How does the monetary benefit-sharing mechanism under the International Treaty on Plant Genetic Resources for Food and Agriculture work ? This is provided as a precedent for a mechanism giving rebates to certain countries for revenues that have been collected internationally, and show the feasibility of introducing compensatory rebates to developing countries with a bunker fuel levy.
Article 10 of the Treaty mandates the establishment of a “Multilateral System” to facilitate access to plant genetic resources for food and agriculture and to share, in a fair and equitable way, the benefits derived from the utilisation of these resources. Article 13 provides that a standard “Material Transfer Agreement” shall be drafted to govern the monetary benefit-sharing from the commercialisation of a product that is a plant genetic resource for food or agriculture that incorporates material accessed through the Multilateral System.

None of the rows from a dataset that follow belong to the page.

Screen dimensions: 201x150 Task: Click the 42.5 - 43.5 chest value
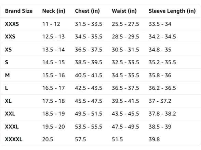[89, 88]
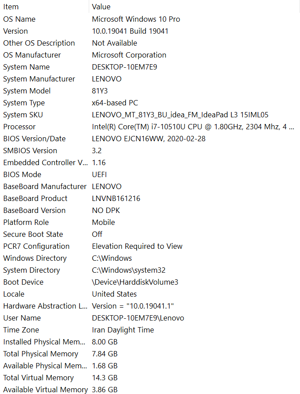The height and width of the screenshot is (394, 300).
Task: Select the BIOS Mode UEFI row
Action: [x=150, y=174]

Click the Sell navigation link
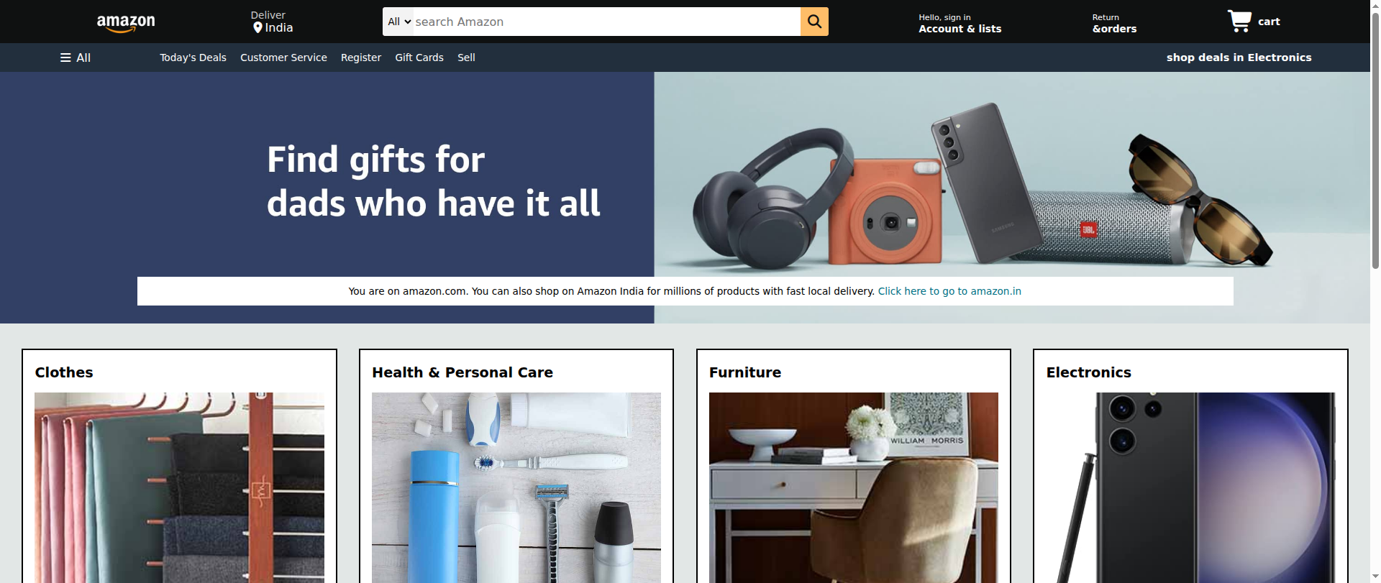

The standard Material Transfer Agreement provides for the payment of 1.1% of the sales of any commercialised product less 30%. The payments are made to a benefit-sharing trust fund (the “Trust”) established under the Treaty. The general objective of the Trust is “to ensure the long-term conservation and availability of plant genetic resources for food and agriculture – with a view to achieving global food security and sustainable agriculture.” The purpose of the Trust is further informed by language in the Treaty directing that the benefits derived from the Multilateral System should primarily flow to developing countries and countries with economies in transition. At a practical level, these funds are used to fund projects for building capacity, accessing and transferring technology and making information available.
The Trust is under the direct control of the “Governing Body,” which is composed of members from all of the parties to the Treaty. The Governing Body reaches its decisions by consensus. The Governing Body decides on the allocation of funds under its control, including those of the Trust, on the basis of preparatory work of the Secretariat and, in addition, where appropriate, with the assistance of an Ad Hoc Advisory Committee. The Governing Body also has the authority to create operational procedures for the receipt and management of these funds.
Countries that are Parties to the Treaty
Afghanistan, Albania, Algeria, Angola, Armenia, Australia, Austria, Bangladesh, Belgium, Benin, Bhutan, Brazil, Bulgaria, Burkina Faso, Burundi, Cambodia, Cameroon, Canada, Central African Republic, Chad, Republic of Congo, Cook Islands, Costa Rica, Côte d’Ivoire, Croatia, Cuba, Cyprus, Czech Republic, Democratic Republic of the Congo, Denmark, Djibouti, Ecuador, Egypt, El Salvador, Eritrea, Estonia, Ethiopia, European Union, Fiji, Finland, France, Gabon, Germany, Ghana, Greece, Guatemala, Guinea, Guinea-Bissau, Honduras, Hungary, Iceland, India, Indonesia, Islamic Republic of Iran, Ireland, Italy, Jamaica, Jordan, Kenya, Kyrgyzstan, Kiribati, Kuwait, Lao Peoples Democratic Republic, Latvia, Lebanon, Lesotho, Liberia, Libyan Arab Jamahiriya, Lithuania, Luxembourg, Madagascar, Malawi, Malaysia, Maldives, Mali, Mauritania, Mauritius, Montenegro, Morocco, Myanmar, Namibia, Nepal, Netherlands, Nicaragua, Niger, Norway, Oman, Pakistan, Palau, Panama, Paraguay, Peru, Philippines, Poland, Portugal, Qatar, Republic of Korea, Romania, Rwanda, Saint Lucia, Samoa, São Tomé and Príncipe, Saudi Arabia, Senegal, Seychelles, Sierra Leone, Slovakia, Slovenia, Spain, Sudan, Sweden, Switzerland, Syrian Arab Republic, Togo, Trinidad and Tobago, Tunisia, Turkey, Uganda, United Arab Emirates, United Kingdom, United Republic of Tanzania, Uruguay, Venezuela (Bolivarian Republic of), Yemen, Zambia and Zimbabwe.